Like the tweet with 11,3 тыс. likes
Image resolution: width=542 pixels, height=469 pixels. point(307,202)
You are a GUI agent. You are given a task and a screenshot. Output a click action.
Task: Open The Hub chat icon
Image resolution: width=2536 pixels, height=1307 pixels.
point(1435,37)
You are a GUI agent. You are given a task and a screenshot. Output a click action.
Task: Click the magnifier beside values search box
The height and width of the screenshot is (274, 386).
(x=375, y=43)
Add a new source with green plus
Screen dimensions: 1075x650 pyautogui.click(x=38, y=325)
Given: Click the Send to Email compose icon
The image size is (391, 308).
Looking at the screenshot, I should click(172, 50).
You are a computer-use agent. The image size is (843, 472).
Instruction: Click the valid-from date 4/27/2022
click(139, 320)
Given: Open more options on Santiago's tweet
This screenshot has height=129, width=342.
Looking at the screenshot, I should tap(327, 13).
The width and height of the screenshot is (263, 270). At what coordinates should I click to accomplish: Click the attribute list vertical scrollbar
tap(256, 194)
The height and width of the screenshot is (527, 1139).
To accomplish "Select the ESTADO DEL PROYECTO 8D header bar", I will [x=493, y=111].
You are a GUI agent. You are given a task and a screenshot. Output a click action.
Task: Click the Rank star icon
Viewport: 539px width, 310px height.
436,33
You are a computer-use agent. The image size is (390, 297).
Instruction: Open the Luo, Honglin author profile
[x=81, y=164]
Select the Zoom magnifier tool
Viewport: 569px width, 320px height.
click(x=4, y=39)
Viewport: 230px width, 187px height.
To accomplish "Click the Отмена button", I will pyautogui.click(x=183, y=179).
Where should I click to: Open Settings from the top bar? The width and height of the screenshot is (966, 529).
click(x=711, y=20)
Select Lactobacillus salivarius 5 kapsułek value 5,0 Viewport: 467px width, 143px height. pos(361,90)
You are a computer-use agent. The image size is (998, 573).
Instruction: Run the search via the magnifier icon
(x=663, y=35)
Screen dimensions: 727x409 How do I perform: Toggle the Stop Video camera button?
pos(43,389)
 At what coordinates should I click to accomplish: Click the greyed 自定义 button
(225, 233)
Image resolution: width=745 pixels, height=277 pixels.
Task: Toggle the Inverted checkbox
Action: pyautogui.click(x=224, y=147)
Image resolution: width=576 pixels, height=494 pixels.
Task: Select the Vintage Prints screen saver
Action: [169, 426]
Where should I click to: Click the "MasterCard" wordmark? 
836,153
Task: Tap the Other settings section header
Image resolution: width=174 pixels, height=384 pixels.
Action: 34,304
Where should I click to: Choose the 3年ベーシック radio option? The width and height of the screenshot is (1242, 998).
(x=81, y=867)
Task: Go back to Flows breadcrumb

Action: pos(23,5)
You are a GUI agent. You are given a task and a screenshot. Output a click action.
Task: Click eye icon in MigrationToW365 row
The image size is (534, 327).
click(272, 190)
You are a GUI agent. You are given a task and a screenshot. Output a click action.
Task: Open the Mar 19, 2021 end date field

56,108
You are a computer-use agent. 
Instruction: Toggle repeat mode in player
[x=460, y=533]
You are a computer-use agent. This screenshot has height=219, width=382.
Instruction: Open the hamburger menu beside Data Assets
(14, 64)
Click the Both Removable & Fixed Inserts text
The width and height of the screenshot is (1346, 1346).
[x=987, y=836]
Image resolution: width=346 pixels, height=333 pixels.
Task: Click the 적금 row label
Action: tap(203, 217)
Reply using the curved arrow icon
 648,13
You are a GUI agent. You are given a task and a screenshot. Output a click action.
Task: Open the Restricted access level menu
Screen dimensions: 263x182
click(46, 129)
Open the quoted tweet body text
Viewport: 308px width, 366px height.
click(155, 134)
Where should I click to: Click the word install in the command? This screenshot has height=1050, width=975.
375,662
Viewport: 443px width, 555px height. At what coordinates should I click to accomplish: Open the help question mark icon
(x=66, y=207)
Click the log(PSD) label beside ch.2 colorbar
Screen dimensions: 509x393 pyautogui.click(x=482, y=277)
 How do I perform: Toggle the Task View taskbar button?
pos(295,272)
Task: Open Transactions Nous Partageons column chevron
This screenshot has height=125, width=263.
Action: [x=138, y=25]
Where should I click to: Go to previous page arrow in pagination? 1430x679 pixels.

EXERCISE PROMPT – The material should be transcribed in full, character for character.

COMPLETED EXERCISE –
Like the tweet with 11,3 тыс. likes
Image resolution: width=542 pixels, height=469 pixels. point(307,202)
You are a GUI agent. You are given a task and a screenshot. Output a click action.
Task: Open The Hub chat icon
Image resolution: width=2536 pixels, height=1307 pixels.
point(1435,37)
You are a GUI agent. You are given a task and a screenshot. Output a click action.
Task: Click the magnifier beside values search box
The height and width of the screenshot is (274, 386).
(x=375, y=43)
Add a new source with green plus
Screen dimensions: 1075x650 pyautogui.click(x=38, y=325)
Given: Click the Send to Email compose icon
The image size is (391, 308).
Looking at the screenshot, I should click(172, 50).
You are a computer-use agent. The image size is (843, 472).
Instruction: Click the valid-from date 4/27/2022
click(139, 320)
Given: Open more options on Santiago's tweet
This screenshot has height=129, width=342.
Looking at the screenshot, I should tap(327, 13).
The width and height of the screenshot is (263, 270). At what coordinates should I click to accomplish: Click the attribute list vertical scrollbar
tap(256, 194)
The height and width of the screenshot is (527, 1139).
To accomplish "Select the ESTADO DEL PROYECTO 8D header bar", I will [x=493, y=111].
You are a GUI agent. You are given a task and a screenshot. Output a click action.
Task: Click the Rank star icon
Viewport: 539px width, 310px height.
436,33
You are a computer-use agent. The image size is (390, 297).
Instruction: Open the Luo, Honglin author profile
[x=81, y=164]
Select the Zoom magnifier tool
Viewport: 569px width, 320px height.
click(x=4, y=39)
Viewport: 230px width, 187px height.
To accomplish "Click the Отмена button", I will pyautogui.click(x=183, y=179).
Where should I click to: Open Settings from the top bar? The width and height of the screenshot is (966, 529).
click(x=711, y=20)
Select Lactobacillus salivarius 5 kapsułek value 5,0 Viewport: 467px width, 143px height. pos(361,90)
You are a computer-use agent. The image size is (998, 573).
Instruction: Run the search via the magnifier icon
(x=663, y=35)
Screen dimensions: 727x409 How do I perform: Toggle the Stop Video camera button?
pos(43,389)
 At what coordinates should I click to accomplish: Click the greyed 自定义 button
(225, 233)
Image resolution: width=745 pixels, height=277 pixels.
Task: Toggle the Inverted checkbox
Action: pyautogui.click(x=224, y=147)
Image resolution: width=576 pixels, height=494 pixels.
Task: Select the Vintage Prints screen saver
Action: [169, 426]
Where should I click to: Click the "MasterCard" wordmark? 
836,153
Task: Tap the Other settings section header
Image resolution: width=174 pixels, height=384 pixels.
Action: 34,304
Where should I click to: Choose the 3年ベーシック radio option? The width and height of the screenshot is (1242, 998).
(x=81, y=867)
Task: Go back to Flows breadcrumb

Action: pos(23,5)
You are a GUI agent. You are given a task and a screenshot. Output a click action.
Task: Click eye icon in MigrationToW365 row
The image size is (534, 327).
click(272, 190)
You are a GUI agent. You are given a task and a screenshot. Output a click action.
Task: Open the Mar 19, 2021 end date field

56,108
You are a computer-use agent. 
Instruction: Toggle repeat mode in player
[x=460, y=533]
You are a computer-use agent. This screenshot has height=219, width=382.
Instruction: Open the hamburger menu beside Data Assets
(14, 64)
Click the Both Removable & Fixed Inserts text
The width and height of the screenshot is (1346, 1346).
[x=987, y=836]
Image resolution: width=346 pixels, height=333 pixels.
Task: Click the 적금 row label
Action: tap(203, 217)
Reply using the curved arrow icon
 648,13
You are a GUI agent. You are given a task and a screenshot. Output a click action.
Task: Open the Restricted access level menu
Screen dimensions: 263x182
click(46, 129)
Open the quoted tweet body text
Viewport: 308px width, 366px height.
click(155, 134)
Where should I click to: Click the word install in the command? This screenshot has height=1050, width=975.
375,662
Viewport: 443px width, 555px height. At what coordinates should I click to accomplish: Open the help question mark icon
(x=66, y=207)
Click the log(PSD) label beside ch.2 colorbar
Screen dimensions: 509x393 pyautogui.click(x=482, y=277)
 How do I perform: Toggle the Task View taskbar button?
pos(295,272)
Task: Open Transactions Nous Partageons column chevron
This screenshot has height=125, width=263.
Action: [x=138, y=25]
Where should I click to: Go to previous page arrow in pagination? 1430x679 pixels.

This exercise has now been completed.